For the data below, restate word for word only the lines from the line containing "Ngữ Văn 8 (628, 59)" through the line containing "Danh mục [button] (749, 30)", both ends included.

Collected data:
════════

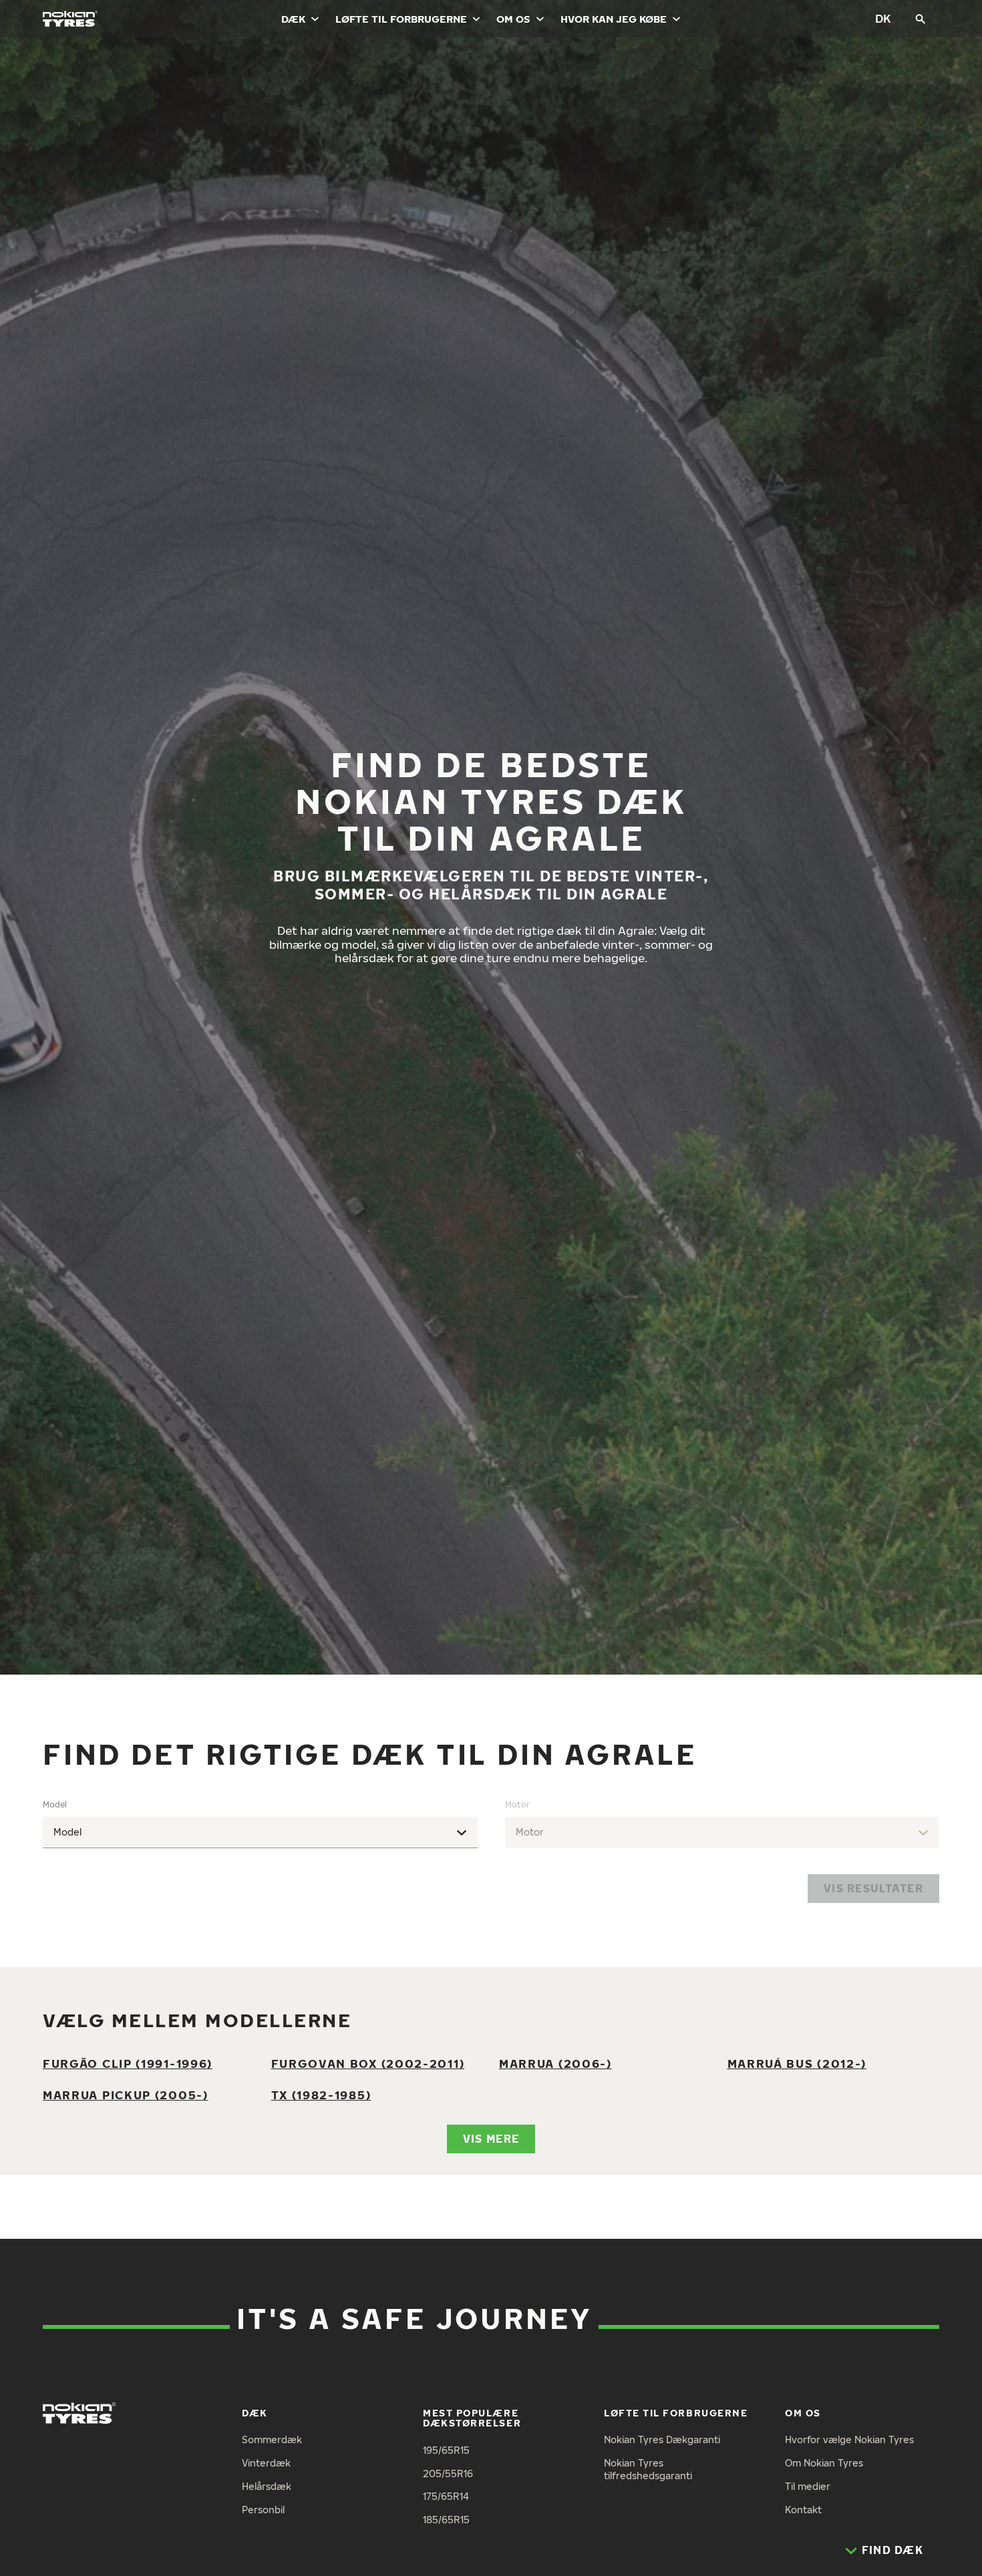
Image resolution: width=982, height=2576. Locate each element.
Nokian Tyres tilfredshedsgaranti (648, 2469)
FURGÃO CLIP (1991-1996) (127, 2064)
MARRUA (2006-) (555, 2064)
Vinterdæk (266, 2462)
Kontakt (803, 2509)
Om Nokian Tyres (824, 2462)
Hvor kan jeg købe (613, 19)
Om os (513, 19)
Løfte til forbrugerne (401, 19)
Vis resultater (873, 1888)
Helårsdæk (266, 2486)
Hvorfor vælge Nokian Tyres (849, 2439)
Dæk (293, 19)
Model (55, 1804)
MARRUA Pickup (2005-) (125, 2095)
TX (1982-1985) (321, 2095)
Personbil (263, 2509)
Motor (517, 1804)
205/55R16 (448, 2473)
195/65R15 (446, 2450)
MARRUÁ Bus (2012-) (797, 2064)
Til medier (807, 2486)
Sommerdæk (272, 2439)
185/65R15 (446, 2519)
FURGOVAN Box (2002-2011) (368, 2064)
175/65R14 (446, 2496)
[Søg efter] (920, 18)
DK (883, 18)
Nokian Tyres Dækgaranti (662, 2439)
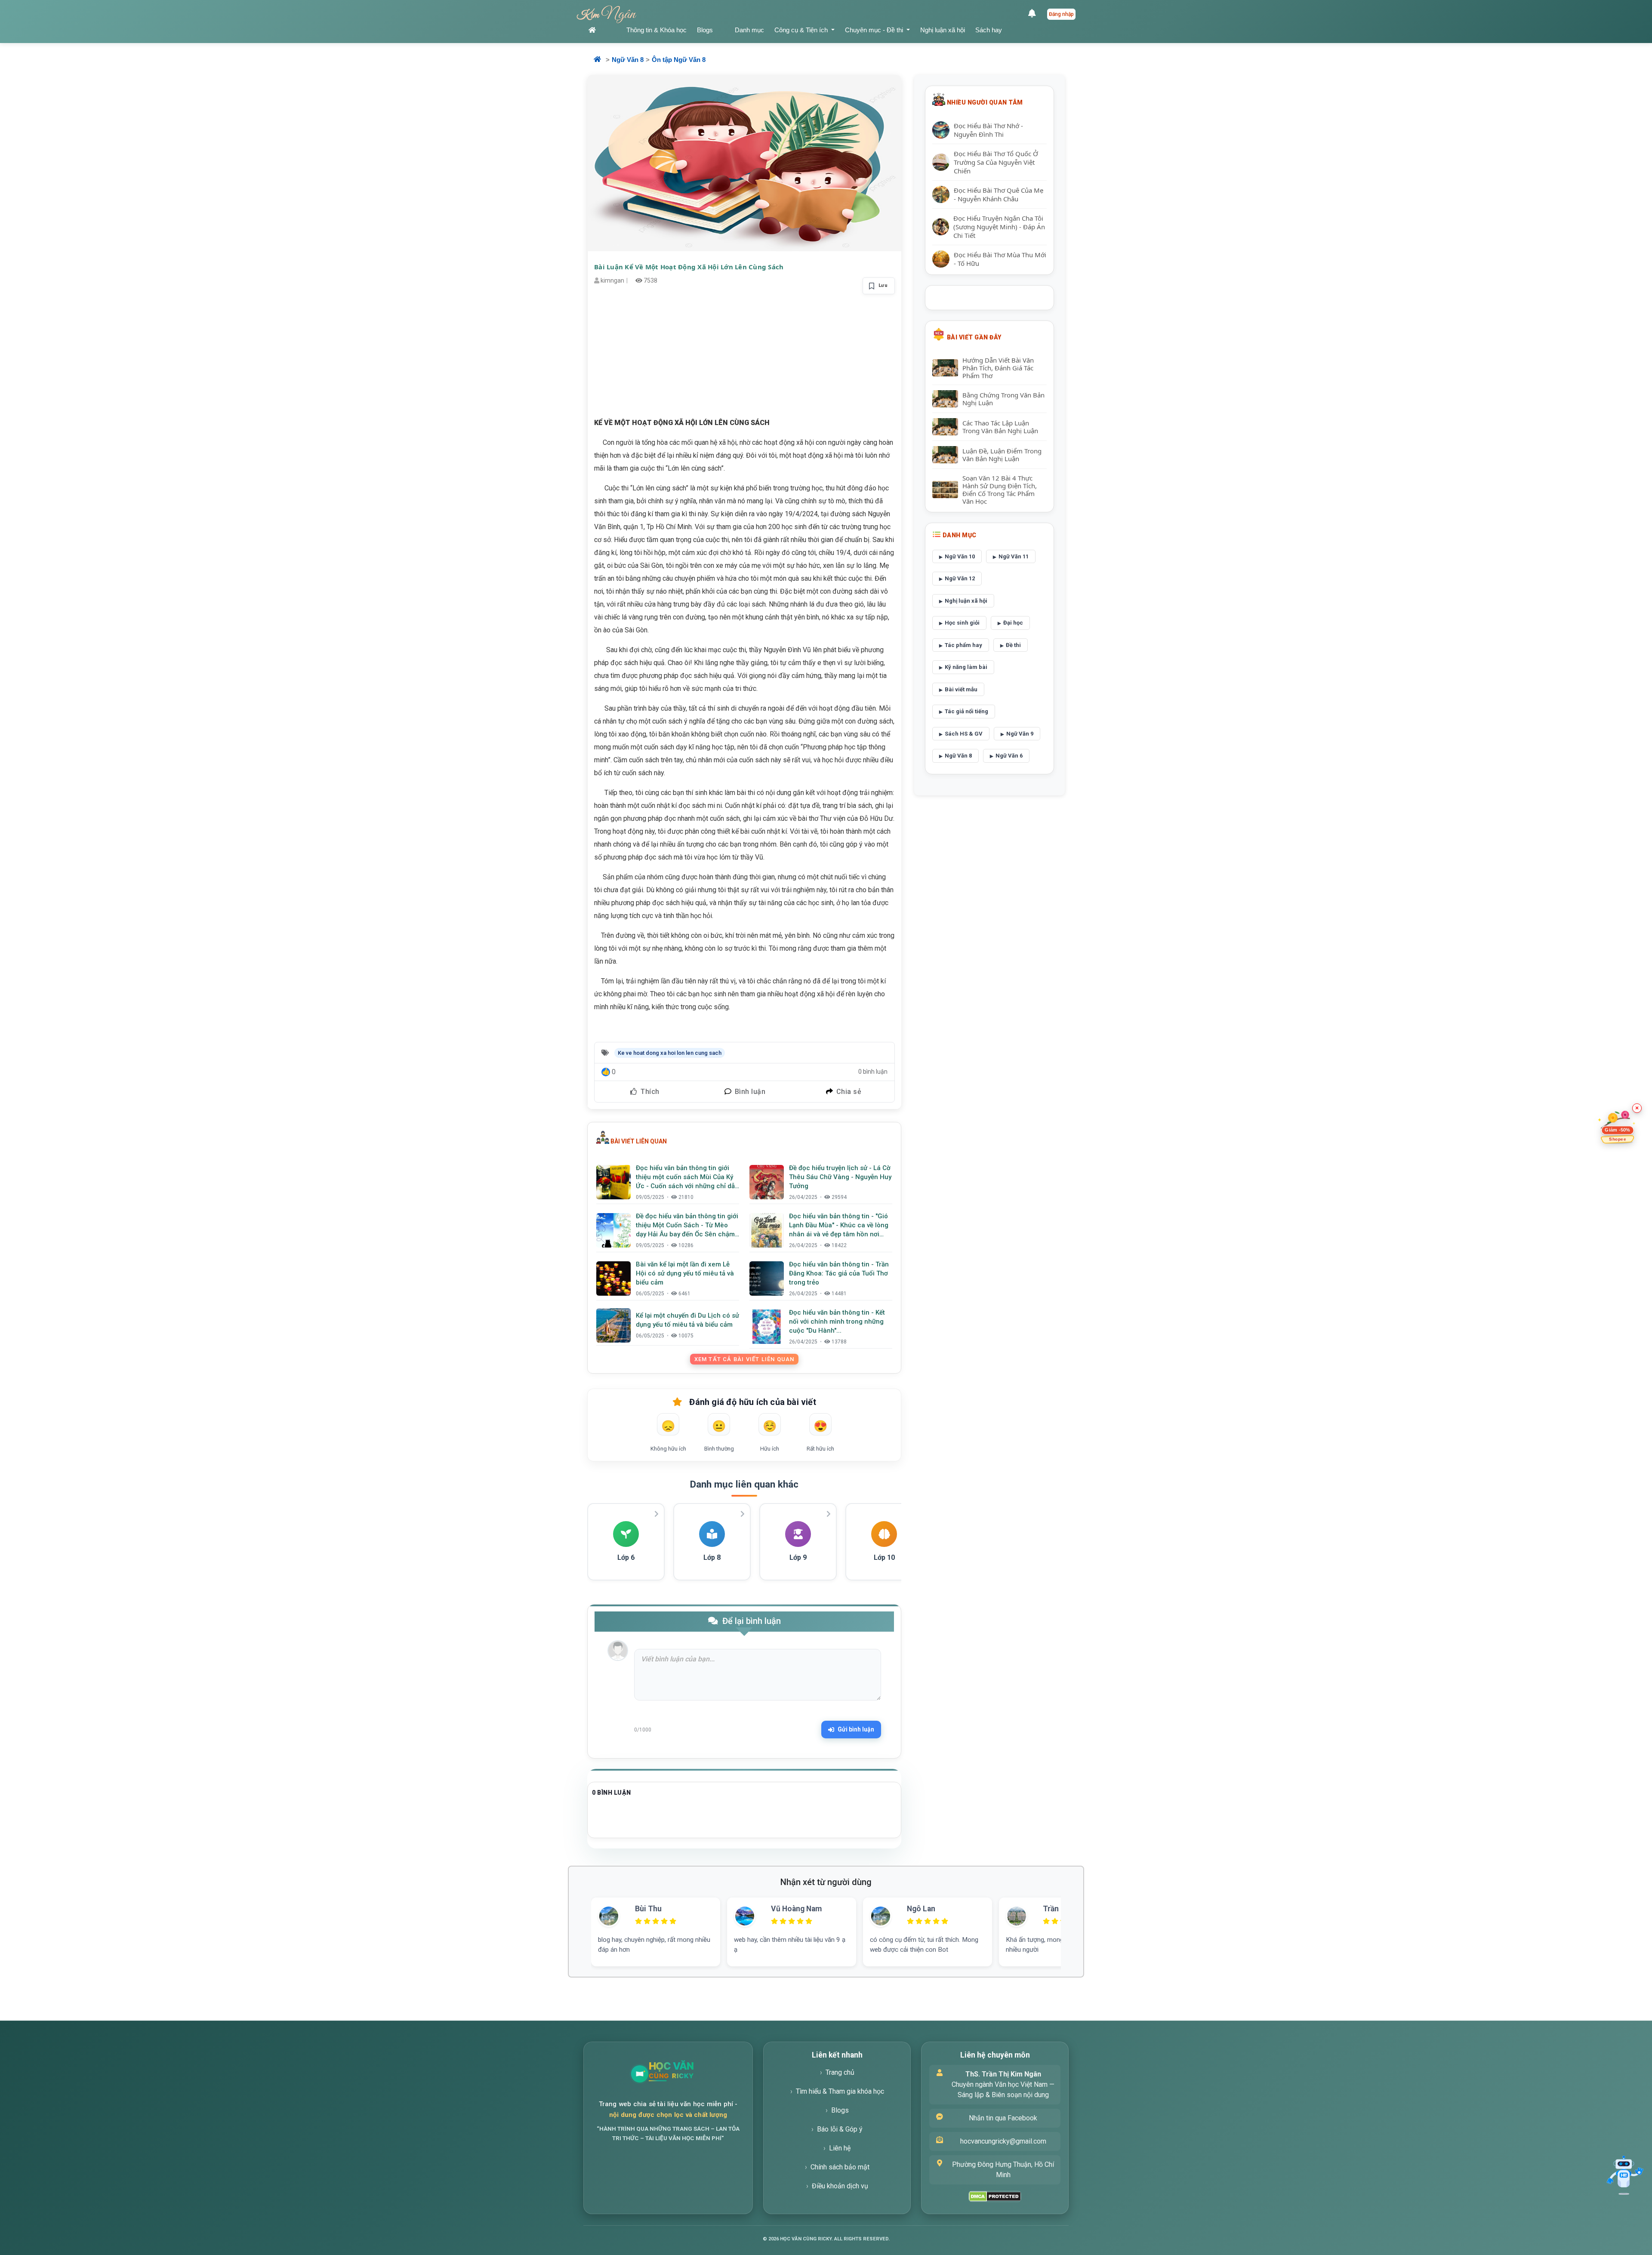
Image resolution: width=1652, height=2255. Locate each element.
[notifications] (1034, 14)
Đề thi (1013, 645)
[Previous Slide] (577, 1922)
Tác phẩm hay (963, 645)
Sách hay (988, 30)
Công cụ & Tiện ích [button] (801, 30)
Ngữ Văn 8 (628, 59)
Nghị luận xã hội (942, 30)
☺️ (770, 1426)
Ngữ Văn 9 (1019, 733)
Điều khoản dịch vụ (840, 2186)
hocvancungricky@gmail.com (1003, 2141)
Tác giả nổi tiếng (966, 711)
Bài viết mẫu (961, 689)
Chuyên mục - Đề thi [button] (875, 30)
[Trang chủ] (691, 2073)
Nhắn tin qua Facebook (1003, 2118)
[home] (602, 30)
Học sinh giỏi (962, 622)
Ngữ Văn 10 (960, 556)
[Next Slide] (1075, 1922)
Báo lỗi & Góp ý (840, 2129)
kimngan (612, 280)
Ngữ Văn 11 (1014, 556)
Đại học (1013, 622)
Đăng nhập (1061, 14)
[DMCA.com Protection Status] (994, 2196)
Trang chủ (840, 2072)
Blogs (705, 30)
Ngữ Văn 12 (960, 578)
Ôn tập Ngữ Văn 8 (679, 59)
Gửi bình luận (856, 1729)
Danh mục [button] (749, 30)
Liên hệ (840, 2148)
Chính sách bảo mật (840, 2167)
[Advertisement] (744, 356)
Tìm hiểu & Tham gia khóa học (840, 2091)
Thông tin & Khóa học (656, 30)
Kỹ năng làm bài (966, 667)
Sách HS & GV (964, 733)
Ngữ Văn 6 (1009, 755)
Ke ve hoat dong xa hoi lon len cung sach (669, 1053)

════════

## Exercise answer
Ngữ Văn 8 (628, 59)
Nghị luận xã hội (942, 30)
☺️ (770, 1426)
Ngữ Văn 9 (1019, 733)
Điều khoản dịch vụ (840, 2186)
hocvancungricky@gmail.com (1003, 2141)
Tác giả nổi tiếng (966, 711)
Bài viết mẫu (961, 689)
Chuyên mục - Đề thi [button] (875, 30)
[Trang chủ] (691, 2073)
Nhắn tin qua Facebook (1003, 2118)
[home] (602, 30)
Học sinh giỏi (962, 622)
Ngữ Văn 10 (960, 556)
[Next Slide] (1075, 1922)
Báo lỗi & Góp ý (840, 2129)
kimngan (612, 280)
Ngữ Văn 11 (1014, 556)
Đại học (1013, 622)
Đăng nhập (1061, 14)
[DMCA.com Protection Status] (994, 2196)
Trang chủ (840, 2072)
Blogs (705, 30)
Ngữ Văn 12 (960, 578)
Ôn tập Ngữ Văn 8 (679, 59)
Gửi bình luận (856, 1729)
Danh mục [button] (749, 30)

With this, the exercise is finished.